I got around this by creating an alias:

alias sncli="gpg -d ~/.sncli/password.gpg > ~/.snclirc && sncli"

I guess aliasing is not recursive in bash so it seems to be working. But this prevents me from adding other configs in .snclirc because using >> instead of >, I will get a duplicate error.

What do you think will be my best way out? Maybe add a prompt if the password is not given in the config file?

Thanks

[samuelallan72]

Adding support for dynamically getting the password has been on my todo list for a while. I'd like to be able to eventually add a config line in the file similar to:

[sncli]
cfg_sn_password_eval = gpg -d password.gpg

However, really in practice, if you don't trust your computer to store a password in plain text in your home folder, why would you trust it when you input your gpg key password, or trust it to secure the password in memory... I'm somewhat unsure of the type of attack this would actually guard against in practice.

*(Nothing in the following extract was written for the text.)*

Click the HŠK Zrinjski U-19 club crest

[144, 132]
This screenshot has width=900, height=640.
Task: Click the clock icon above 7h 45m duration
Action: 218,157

By the way, security related, it also seems that sncli logs all the network requests, which includes your api token. Just a heads up.

[Xunius]

well, I think there is never any ultimate solution when security is concerned, you just stack layers of security measures to filter out (relatively) easy attacks. I'm no expert in these that's why I'm asking for help.

I did some simple modifications of the config.py file, basically I copied the authentification() function from the simplenote.py file into config.py, and add a while loop asking the user to input the password for the account user, which is read from .snclirc, the loop calls the authentification() function to check the validity of the password, and keeps on prompting for password as long as it is wrong. Should maybe add a 3-time fail limit to it, but it's just my own dirty hack.

[samuelallan72]

@Xunius I added this feature in commit https://github.com/insanum/sncli/commit/77d8568fb8faf4fd8d0d7edb50268df0ffda59d5 - please check it out and let me know if it fixes this issue. :smiley:

[Xunius]

What a quick update!

I tried it, the 1st time I forgot to change the encrypted password file so the password was wrong, and sncli hangs without showing the message of "check the credential" or something. After re-generating the .gpg file, it works great.

[samuelallan72]

Great!

sncli should display the check credentials message... perhaps the network was slow for a while or something (it worked fine when I tested it with an eval command with the wrong password). The only time it might hang without a message could be if the eval command was slow.